Most of my early books were written about men and fighting, and that’s not to say those don’t come up in Cataract City, but the early parts are really based on childhood, from the perspective of a kid; I wanted to set myself that task as a writer and see how I did.

What drew you to Niagara Falls as a setting?

I grew up in St. Catherine’s, Ontario, a city that is about 20 minutes from Niagara Falls. I feel really comfortable writing about that area. I feel like I know those people as well as I know anybody, and I just feel like that jurisdiction, those streets, are important to me, and I think I have something to say about them. And, of course, there’s the border.

One of the villains of the novel smuggles cigarettes into the U.S. Is that taken from life?

Everybody smuggles. It was easier before 9/11. It was sort of a game for people on both sides. I had a friend whose dad replaced the windshield wiper fluid reservoir in his car for a clean one and filled it up with booze—which was cheaper on the American side—and then he drove back over and funneled it out. That’s the sort of smuggling the rank and file did. Beyond that, there’s the heavier stuff—cigarettes, weapons.

Is the character Bruiser Mahoney based on a real professional wrestler?

He’s a composite of several wrestlers. Like a lot of kids of my generation, I grew up loving wrestling, but now we are at the point where we are seeing a lot of those wrestlers passing away or living in tragic circumstances. I guess his depiction really harkens back to a grasping of the adult world from a child’s perspective—it can be jarring.

Despite the setting and milieu, the novel doesn’t give off a strong Canadian vibe. Was that a deliberate choice?

No lobstermen? No maple syrup smuggling? [Laughs] I’m certainly a proud Canadian, but what I think you are reading there, and correctly so, is that I was nurtured more on American literature. I’m proud of Canada’s great writers, but in some cases, they don’t fall in line with the way I look at the world and with what I find interesting. Maybe that’s the rubbing off on me of Stephen King, Robert McCammon, and people like that.

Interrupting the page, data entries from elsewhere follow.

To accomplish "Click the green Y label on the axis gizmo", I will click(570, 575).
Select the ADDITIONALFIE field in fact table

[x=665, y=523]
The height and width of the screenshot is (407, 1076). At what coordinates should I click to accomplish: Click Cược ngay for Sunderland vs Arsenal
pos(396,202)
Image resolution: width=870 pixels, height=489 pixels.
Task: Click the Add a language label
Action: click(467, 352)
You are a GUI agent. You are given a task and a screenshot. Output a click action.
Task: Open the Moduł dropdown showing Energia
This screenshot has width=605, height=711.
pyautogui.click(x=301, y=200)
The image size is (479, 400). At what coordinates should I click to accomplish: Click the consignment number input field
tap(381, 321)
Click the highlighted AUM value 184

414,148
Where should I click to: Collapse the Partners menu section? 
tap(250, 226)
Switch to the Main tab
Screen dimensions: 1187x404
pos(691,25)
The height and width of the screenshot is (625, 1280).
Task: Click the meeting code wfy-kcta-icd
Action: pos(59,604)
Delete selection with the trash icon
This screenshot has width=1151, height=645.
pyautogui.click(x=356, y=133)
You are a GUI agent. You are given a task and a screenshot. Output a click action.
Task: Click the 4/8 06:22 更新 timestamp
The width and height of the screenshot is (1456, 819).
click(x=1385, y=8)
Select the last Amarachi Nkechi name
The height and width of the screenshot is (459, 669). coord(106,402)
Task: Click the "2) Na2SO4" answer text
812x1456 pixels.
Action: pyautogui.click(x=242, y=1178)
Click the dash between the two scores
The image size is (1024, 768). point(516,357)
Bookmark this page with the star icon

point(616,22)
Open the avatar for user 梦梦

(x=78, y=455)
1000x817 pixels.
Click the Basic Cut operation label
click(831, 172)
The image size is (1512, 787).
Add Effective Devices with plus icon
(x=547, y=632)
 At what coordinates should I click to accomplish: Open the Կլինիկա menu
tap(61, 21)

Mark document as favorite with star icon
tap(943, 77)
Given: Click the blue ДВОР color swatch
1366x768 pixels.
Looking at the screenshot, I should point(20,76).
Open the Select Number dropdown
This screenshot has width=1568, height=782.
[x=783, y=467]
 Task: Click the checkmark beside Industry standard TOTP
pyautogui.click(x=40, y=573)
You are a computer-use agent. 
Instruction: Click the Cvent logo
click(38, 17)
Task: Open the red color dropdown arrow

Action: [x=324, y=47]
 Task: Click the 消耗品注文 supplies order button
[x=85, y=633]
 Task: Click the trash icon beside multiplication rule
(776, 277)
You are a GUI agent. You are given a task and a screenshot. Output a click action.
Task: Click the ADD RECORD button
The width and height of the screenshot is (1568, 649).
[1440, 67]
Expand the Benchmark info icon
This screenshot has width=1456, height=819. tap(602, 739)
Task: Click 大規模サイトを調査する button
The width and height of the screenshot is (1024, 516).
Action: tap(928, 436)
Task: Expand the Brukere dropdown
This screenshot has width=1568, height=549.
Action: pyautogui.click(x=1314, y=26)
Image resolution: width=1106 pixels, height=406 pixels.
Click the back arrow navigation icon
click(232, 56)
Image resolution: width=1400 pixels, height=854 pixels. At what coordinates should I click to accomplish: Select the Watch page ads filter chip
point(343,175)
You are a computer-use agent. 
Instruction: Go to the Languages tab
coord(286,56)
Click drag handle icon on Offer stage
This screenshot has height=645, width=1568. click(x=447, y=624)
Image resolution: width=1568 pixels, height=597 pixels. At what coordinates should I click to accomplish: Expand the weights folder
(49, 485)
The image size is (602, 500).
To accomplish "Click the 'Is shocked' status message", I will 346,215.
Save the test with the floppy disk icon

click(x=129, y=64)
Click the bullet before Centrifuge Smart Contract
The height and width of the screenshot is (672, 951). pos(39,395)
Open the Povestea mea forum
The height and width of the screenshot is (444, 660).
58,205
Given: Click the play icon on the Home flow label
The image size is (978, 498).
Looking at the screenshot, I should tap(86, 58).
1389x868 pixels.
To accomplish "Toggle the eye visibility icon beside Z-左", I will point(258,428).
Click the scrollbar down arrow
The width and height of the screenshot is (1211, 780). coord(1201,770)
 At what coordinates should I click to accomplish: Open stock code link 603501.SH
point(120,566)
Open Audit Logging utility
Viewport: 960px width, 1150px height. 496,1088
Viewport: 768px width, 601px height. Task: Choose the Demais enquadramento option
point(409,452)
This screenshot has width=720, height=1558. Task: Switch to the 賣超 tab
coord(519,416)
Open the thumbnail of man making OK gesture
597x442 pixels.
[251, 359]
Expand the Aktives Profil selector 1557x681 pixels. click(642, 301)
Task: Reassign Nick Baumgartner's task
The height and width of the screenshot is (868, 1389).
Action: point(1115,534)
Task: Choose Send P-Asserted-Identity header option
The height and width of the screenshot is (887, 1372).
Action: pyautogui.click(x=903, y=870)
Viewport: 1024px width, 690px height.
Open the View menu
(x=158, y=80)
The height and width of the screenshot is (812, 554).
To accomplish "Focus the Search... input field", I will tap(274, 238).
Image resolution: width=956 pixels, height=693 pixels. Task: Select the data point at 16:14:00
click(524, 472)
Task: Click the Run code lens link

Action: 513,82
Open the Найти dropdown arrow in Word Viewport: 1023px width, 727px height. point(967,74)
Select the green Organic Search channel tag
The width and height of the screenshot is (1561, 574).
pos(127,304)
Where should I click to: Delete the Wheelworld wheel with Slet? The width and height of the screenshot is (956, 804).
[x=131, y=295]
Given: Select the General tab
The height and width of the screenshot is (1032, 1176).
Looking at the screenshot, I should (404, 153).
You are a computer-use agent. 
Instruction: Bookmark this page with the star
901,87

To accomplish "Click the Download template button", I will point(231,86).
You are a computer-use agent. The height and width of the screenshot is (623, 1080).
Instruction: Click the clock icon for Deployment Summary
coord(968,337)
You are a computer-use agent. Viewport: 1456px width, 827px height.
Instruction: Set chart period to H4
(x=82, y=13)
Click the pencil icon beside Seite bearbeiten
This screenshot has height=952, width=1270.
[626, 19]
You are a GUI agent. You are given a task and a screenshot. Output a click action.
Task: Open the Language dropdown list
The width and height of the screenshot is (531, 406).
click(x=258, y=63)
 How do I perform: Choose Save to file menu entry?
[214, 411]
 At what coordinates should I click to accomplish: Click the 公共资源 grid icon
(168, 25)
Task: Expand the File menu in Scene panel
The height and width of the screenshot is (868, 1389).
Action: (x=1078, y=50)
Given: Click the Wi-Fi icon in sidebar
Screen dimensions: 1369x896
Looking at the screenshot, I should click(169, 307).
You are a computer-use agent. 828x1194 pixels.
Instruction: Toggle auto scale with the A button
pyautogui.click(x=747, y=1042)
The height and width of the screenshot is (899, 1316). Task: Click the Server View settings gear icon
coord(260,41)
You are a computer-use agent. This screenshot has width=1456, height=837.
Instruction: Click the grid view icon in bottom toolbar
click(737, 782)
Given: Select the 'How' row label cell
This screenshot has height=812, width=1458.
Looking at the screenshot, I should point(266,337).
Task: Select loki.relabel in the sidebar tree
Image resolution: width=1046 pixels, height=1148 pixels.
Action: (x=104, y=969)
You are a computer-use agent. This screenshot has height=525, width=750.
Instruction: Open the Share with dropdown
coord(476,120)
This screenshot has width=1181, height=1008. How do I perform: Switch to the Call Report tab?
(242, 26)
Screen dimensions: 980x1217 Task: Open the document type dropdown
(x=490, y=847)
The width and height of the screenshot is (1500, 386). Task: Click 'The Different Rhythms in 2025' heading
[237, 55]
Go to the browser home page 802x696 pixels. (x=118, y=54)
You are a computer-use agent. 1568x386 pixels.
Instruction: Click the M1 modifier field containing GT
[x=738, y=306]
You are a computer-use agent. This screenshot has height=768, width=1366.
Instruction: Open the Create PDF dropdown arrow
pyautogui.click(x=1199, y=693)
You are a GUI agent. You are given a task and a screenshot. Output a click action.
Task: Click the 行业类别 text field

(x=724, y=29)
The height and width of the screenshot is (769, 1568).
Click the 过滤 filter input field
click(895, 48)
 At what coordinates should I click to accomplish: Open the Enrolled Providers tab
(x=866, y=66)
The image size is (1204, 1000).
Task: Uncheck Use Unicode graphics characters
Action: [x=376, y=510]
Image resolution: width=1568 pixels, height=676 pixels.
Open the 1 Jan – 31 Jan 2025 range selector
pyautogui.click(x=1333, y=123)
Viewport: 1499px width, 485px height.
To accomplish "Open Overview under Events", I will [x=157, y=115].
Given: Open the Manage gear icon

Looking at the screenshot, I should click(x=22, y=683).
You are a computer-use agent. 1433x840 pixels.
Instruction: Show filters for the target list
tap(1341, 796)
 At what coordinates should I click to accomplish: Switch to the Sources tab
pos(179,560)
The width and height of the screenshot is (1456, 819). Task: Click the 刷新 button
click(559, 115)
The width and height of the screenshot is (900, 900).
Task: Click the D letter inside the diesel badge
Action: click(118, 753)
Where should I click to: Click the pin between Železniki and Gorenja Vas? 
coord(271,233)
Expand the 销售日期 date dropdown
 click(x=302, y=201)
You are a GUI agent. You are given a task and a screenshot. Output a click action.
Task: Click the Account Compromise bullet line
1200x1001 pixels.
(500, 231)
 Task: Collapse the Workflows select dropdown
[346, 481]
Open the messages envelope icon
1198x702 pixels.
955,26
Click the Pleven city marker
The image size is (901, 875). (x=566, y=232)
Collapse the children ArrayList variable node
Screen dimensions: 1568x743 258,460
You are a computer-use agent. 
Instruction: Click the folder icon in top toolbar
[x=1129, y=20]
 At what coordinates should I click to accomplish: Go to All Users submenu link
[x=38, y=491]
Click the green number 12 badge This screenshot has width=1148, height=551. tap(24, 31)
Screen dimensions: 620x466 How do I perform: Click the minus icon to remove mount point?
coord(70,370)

One of the most interesting things about this book is the structure: the pieces are out of sequence, but in a way that deepens the overall story. How did you decide on that?

To be honest, I give full credit to my editor. When I submitted the book initially, it was totally linear. She suggested dovetailing the narrative and swooping back to situate the reader early as to where these boys’ lives were going to end up as men. It meant a lot of cutting and stitching and rewriting, but once I wrapped my mind around that, it really made a huge change for the better.